-------- Dataset entries --------

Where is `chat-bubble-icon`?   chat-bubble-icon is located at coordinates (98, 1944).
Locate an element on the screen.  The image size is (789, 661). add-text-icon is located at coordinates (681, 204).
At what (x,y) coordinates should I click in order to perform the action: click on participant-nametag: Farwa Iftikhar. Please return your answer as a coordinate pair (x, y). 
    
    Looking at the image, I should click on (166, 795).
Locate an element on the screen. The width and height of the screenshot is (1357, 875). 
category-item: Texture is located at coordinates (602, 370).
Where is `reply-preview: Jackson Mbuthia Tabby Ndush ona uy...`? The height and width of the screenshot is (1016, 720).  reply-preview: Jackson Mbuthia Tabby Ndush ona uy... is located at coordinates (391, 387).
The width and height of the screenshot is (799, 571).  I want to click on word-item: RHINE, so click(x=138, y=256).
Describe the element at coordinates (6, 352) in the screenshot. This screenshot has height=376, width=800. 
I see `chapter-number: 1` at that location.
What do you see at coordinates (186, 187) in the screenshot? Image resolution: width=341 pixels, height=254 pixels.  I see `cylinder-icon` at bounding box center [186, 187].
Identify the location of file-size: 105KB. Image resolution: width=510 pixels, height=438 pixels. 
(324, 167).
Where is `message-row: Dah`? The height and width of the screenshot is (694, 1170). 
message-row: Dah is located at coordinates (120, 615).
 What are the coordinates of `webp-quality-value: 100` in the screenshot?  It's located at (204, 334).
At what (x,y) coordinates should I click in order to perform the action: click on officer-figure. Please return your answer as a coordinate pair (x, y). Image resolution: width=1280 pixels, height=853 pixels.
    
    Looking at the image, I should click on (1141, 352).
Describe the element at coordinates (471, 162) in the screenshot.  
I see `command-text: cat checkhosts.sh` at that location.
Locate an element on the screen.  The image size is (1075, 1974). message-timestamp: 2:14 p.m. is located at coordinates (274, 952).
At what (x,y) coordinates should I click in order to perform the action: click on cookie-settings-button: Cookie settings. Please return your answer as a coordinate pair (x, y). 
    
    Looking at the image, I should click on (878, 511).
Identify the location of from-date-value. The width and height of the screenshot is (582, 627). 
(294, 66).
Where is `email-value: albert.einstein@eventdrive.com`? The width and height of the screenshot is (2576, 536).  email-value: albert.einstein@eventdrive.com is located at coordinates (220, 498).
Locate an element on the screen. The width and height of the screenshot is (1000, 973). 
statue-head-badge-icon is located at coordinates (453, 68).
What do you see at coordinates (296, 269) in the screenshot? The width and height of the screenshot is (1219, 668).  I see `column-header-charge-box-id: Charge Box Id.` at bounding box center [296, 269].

--------

▸ **What is required**
Reproduce the records word for word, beginning with the line that contains "is (1000, 973)." and running through the final line of the records.

▸ **Answer to the exercise**
Locate an element on the screen. The width and height of the screenshot is (1000, 973). 
statue-head-badge-icon is located at coordinates (453, 68).
What do you see at coordinates (296, 269) in the screenshot? The width and height of the screenshot is (1219, 668).  I see `column-header-charge-box-id: Charge Box Id.` at bounding box center [296, 269].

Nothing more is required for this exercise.